[Records from a collection]
(begin)

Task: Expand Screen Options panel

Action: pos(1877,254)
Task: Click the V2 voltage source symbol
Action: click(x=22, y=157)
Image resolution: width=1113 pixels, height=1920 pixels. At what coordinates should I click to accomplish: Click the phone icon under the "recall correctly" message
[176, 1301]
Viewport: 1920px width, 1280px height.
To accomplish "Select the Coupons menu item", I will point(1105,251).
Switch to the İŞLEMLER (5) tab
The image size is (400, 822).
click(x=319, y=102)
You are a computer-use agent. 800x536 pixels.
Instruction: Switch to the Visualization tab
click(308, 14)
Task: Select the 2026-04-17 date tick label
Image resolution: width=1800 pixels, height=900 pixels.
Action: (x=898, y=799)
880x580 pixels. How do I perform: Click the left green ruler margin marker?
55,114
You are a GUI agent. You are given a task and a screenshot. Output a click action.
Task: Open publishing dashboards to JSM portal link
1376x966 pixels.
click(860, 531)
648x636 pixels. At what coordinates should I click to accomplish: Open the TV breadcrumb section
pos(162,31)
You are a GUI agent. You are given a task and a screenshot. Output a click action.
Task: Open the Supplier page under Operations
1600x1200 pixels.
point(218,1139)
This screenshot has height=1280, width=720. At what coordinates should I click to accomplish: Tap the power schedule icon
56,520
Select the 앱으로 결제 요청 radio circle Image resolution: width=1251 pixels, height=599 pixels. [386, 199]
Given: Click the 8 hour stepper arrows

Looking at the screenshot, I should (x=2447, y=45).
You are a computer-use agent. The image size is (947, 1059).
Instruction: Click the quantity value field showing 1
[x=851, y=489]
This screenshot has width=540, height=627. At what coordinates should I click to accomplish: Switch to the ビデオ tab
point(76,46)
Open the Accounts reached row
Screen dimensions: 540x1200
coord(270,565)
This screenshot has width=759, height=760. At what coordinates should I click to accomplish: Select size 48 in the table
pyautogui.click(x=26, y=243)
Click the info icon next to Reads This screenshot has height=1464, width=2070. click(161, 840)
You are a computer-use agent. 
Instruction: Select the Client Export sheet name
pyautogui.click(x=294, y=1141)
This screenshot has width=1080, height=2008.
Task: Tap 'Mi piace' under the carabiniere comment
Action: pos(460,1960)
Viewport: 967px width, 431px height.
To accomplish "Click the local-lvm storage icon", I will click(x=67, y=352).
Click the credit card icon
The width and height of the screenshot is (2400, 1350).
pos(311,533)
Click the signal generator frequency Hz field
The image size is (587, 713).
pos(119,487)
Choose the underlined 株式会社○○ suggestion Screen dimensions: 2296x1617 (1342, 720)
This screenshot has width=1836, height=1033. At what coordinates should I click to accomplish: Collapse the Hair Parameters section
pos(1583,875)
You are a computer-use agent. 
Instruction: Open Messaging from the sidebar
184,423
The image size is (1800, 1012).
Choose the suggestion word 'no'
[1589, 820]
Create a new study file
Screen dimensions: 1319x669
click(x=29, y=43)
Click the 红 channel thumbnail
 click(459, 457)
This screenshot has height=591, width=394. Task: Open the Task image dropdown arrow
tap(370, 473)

(end)

— What is being asked —
State how many lines in the entries contain the string "computer". Reply with the number alone.

— Result —
4